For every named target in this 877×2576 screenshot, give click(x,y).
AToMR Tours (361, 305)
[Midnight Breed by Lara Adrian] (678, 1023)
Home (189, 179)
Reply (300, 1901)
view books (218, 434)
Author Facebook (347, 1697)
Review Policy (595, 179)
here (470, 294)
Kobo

----

EXERCISE DESCRIPTION:
Copy out every entry, keeping each line exactly as it is.

SOLVED PROBLEM:
For every named target in this 877×2576 screenshot, give click(x,y).
AToMR Tours (361, 305)
[Midnight Breed by Lara Adrian] (678, 1023)
Home (189, 179)
Reply (300, 1901)
view books (218, 434)
Author Facebook (347, 1697)
Review Policy (595, 179)
here (470, 294)
Kobo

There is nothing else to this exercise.